Look to this LoHi shop’s black-and-white-striped walls for the first hint of its edgy aesthetic. That boldness extends to the clothes—we spotted a blue rabbit Elliat vest ($331, pictured) on our last visit—and the innovative services, such as closet clean-outs and travel packing advice, owners Bailey Lemak and Ilyse Mark offer customers.
It’s rare that we’re willing to drive long distances to browse a clothing rack, but we find ourselves routinely trekking the 25 minutes down to Aspen Grove to see what’s new at Fab’rik. Right now, that’s essential-for-winter items like tunics and Jack by BB Dakota knit sweaters. It’s the customer service, though, that made us regulars.

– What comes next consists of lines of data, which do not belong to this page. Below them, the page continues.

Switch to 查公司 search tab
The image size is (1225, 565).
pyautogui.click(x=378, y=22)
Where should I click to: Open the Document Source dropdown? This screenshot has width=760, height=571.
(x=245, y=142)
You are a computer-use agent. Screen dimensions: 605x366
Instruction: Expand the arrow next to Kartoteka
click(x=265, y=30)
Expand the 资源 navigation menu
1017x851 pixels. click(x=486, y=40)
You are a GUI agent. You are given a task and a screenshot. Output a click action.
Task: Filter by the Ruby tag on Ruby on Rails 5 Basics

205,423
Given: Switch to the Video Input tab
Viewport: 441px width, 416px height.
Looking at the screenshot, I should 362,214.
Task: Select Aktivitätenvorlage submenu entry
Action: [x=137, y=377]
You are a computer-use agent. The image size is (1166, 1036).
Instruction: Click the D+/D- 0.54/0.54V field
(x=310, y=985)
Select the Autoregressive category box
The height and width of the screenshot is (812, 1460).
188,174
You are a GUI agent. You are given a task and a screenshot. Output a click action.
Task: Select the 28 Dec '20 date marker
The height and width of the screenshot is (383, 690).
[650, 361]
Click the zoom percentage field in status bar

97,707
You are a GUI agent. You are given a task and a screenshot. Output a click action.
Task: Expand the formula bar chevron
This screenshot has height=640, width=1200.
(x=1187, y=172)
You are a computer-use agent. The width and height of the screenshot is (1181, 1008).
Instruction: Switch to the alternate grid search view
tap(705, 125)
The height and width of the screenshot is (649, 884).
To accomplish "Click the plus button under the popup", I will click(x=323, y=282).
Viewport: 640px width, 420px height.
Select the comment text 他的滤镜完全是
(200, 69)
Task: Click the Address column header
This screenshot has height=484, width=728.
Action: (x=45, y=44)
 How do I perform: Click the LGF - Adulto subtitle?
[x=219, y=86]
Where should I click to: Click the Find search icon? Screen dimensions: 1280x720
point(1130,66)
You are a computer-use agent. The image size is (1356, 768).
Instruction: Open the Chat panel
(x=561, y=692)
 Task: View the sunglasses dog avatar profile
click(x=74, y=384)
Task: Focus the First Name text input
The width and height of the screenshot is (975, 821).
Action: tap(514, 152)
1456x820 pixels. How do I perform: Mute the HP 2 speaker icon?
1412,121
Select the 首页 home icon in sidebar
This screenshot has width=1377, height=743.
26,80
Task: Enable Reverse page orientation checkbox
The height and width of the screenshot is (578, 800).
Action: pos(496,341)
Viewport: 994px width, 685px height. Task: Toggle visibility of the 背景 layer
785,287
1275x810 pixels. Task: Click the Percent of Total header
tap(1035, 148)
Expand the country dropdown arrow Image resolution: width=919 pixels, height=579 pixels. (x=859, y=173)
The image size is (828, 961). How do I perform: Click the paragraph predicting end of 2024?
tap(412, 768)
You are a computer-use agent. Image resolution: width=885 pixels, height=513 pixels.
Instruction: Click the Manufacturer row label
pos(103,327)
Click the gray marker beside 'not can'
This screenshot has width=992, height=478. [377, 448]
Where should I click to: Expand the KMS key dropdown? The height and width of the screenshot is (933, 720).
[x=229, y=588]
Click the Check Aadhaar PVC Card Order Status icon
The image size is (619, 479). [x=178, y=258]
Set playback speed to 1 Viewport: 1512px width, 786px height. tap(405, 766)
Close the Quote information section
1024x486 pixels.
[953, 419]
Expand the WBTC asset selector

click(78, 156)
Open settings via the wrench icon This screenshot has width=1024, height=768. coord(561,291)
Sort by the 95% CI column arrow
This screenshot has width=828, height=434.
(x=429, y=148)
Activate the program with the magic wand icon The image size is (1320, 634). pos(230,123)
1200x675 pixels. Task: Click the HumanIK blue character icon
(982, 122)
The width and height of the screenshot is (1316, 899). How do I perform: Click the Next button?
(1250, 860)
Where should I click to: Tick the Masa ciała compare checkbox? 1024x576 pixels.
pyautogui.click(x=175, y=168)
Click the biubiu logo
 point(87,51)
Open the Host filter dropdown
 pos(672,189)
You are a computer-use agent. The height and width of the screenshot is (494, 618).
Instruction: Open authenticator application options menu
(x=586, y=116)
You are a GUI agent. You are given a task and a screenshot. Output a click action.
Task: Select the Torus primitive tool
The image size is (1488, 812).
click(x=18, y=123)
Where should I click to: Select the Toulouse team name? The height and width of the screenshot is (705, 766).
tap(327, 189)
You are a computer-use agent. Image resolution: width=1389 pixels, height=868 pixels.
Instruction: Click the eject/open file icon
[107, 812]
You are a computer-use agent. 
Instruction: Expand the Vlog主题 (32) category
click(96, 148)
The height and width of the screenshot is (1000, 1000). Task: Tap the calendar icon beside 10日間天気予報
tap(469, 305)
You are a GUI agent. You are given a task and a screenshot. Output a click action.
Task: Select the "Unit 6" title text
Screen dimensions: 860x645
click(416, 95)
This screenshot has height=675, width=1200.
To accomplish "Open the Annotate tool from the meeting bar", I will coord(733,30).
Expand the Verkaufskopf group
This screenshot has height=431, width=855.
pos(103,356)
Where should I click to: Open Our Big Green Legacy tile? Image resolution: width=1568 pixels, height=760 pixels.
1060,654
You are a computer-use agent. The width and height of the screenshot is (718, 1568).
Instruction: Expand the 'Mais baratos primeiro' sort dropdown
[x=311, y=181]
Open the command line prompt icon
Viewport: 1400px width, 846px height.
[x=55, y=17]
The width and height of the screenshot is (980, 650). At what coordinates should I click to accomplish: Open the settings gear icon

If you don’t find the perfect piece, ask a team member to text you updates on incoming items that may interest you.
Shopping for eco-friendly and socially conscious clothing and accessories became easier when these two mobile shops opened a traditional location together in RiNo earlier this year. The unique dual storefront offers an ultrahip selection of women’s apparel (such as jumpers, flannels, and leggings) and vintage-fabulous accessories (like locally made moccasins!).
Mother-daughter team Kristen and Paige Brown have always loved shopping together, and their hobby became a career in 2013 when they launched their own boutique on South Pearl Street. (A second location opened in West Highland this past spring.) Today, the pair continues to shop together, stocking their stores with the perfect marriage of East Coast and West Coast styles: Look for whimsical, bohemian-chic tops; tailored jackets; and velvet blazers.
If you’re looking to turn heads, spend some time with one of A Line’s trained stylists. They’re experts at helping customers zero in on their personal looks (with elite brands such as Rag & Bone and Saint Laurent)—then offering complimentary tailoring for a perfect fit. And now you don’t have to go all the way to Greenwood Village for such high-end service: Owner Karmen Berentsen opened a second shop in Cherry Creek North in July.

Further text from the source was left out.